Tim Robustelli is a Program Associate with the Future of Property Rights Program at New America, a think tank based in Washington, D.C.
The flurry of activity related to blockchain-for-land over the past few years is impressive, with a number of firms working with land registries worldwide.
Yet, skepticism is growing around the technology’s potential for land administration due to the fitful growth of various pilots.
Some projects, notably those in Georgia and Dubai, do continue to grow. But other blockchain-for-land efforts — such as those in Vermont, Brazil and Ukraine — have succumbed to “pilot-itis.” These projects worked on a small scale, and were even replicated, but haven’t been able to reach larger populations.
There are a few noticeable trends behind why some projects scaled and others didn’t. Pilots that struggled to expand ignored influential stakeholders in the early stages. Or, projects tried to address problems for which blockchain was an ill-suited solution. There were frequently unrealistic expectations concerning outcomes, partially due to a lack of blockchain education. Projects are too often undertaken by governments enthusiastic about the technology, but fuzzy on how it works and what it can deliver. Sometimes, a project was implemented under the wrong bureaucratic or legal conditions.
A land registry should first think more critically about its capabilities, needs and ecosystem before implementing a blockchain-based solution. A set of recommendations to assist land officials during their exploration and implementation of blockchain is below:
Get tech experts and land experts in the same room
Blockchain is a database technology at its most basic, while land administration is a public issue with wide-ranging political, social and economic impacts. So, the stakeholders in the room need to understand both technology and land. Those are usually two different sets of people.

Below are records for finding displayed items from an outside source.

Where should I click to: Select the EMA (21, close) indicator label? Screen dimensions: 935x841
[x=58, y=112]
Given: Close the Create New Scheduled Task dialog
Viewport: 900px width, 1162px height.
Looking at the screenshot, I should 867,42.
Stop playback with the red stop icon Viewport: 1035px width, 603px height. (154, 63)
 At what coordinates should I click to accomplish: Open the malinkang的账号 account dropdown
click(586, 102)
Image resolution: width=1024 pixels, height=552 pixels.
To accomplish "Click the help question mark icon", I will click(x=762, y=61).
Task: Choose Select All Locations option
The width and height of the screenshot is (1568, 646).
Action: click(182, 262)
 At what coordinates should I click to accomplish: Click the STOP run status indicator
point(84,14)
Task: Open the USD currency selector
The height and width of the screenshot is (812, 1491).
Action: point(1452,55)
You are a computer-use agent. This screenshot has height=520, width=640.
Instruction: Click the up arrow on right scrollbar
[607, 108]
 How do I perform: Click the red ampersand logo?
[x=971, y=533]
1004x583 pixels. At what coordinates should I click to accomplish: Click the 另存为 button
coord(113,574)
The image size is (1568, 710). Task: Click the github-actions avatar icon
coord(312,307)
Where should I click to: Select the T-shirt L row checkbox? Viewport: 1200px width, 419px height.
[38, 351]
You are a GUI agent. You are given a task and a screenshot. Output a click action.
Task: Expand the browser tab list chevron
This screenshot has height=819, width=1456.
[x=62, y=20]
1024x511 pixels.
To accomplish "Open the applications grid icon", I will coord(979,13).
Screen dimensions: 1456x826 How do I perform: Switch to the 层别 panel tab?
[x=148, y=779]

A blockchain-for-land project should engage with political, technical and socioeconomic stakeholders from the very beginning. For example, senior land officials can provide long-term strategic vision, and also possess the experience to spot unintended consequences and risks related to blockchain. IT professionals understand technological nuances and can better evaluate blockchain as a back-end technology. Finally, outreach to the broader real estate community can help to promote blockchain as a tool to improve business operations.
Identify the problem and determine whether blockchain can actually solve that problem
Stakeholders must work together to answer the following question: What is limiting the everyday functionality of the land registry?
There are many possible responses, ranging from undocumented land rights to record manipulation, poor service delivery and sloppy paper-based storage. But blockchain can’t solve every problem, and identifying the specific issue to be solved will help determine whether blockchain is an appropriate answer.
Blockchain will not address problems related to inaccurate, outdated or nonexistent records. Nor is the technology particularly helpful in cases in which records aren’t digitized. It can’t rewrite land laws or improve the institutional capacity of a registry, either.
Blockchain is useful for solving issues concerning corruption, lack of trust, inefficient services and secure data. Still, the technology isn’t a cure-all, and stakeholders must be realistic about the potential of blockchain:
- Blockchain replicates data across many computers or servers, increasing the resiliency of a land registry database.
- A blockchain-based system allows users to view the same data and track processes in real time, fostering greater transparency in land administration and real estate.
- It’s more difficult to attack a blockchain-based solution because, in part, it lacks a sensitive central point to target, leading to greater protection against hacks.
- Land records are more tamper-resistant in a blockchain because control is distributed, all users verify new data through consensus and all data is paired with a unique fingerprint — or hash — to ensure integrity.
- Data sharing, combined with smart contracts and digital signatures, can help to streamline workflows, remove non-value-add intermediaries and decrease transaction times for registries, real estate firms and customers.
Check if blockchain can scale in your environment
Pilot projects are a good first step to test a solution, but many struggle to expand. A big reason is that the enabling environment — the legal, bureaucratic, financial and political conditions — doesn’t facilitate scaling.
For example, it’s difficult to scale a blockchain-for-land project in a fragmented land administration system, such as the county-based system in the United States. It’s likely more efficient to deploy a blockchain on a nation-wide registry, or in a system within which local offices maintain technical interoperability and follow the same rules.
Pertinent laws and regulations must also change. No project exists in a vacuum; it’s subject to the rules of a particular jurisdiction. Governments may need to adapt or pass legislation that allows for land administration and/or real estate transactions to take place in the digital realm.
Last, buy-in from entrenched stakeholders profiting from the current system is usually critical if any reform project is to succeed. This process can be very difficult, but it’s sometimes possible through demonstrating the long-term benefits of the reforms.
As with most solutions to complex problems, technology alone is insufficient. Land registries must also consider the people and processes involved in reform efforts. After all, it’s individuals and institutions that are behind the ways in which technology is developed and deployed.
In order to better insure innovation and reform, land officials must think more critically about their capabilities, needs and ecosystems. Blockchain-for-land can positively affect populations around the world — if implemented correctly.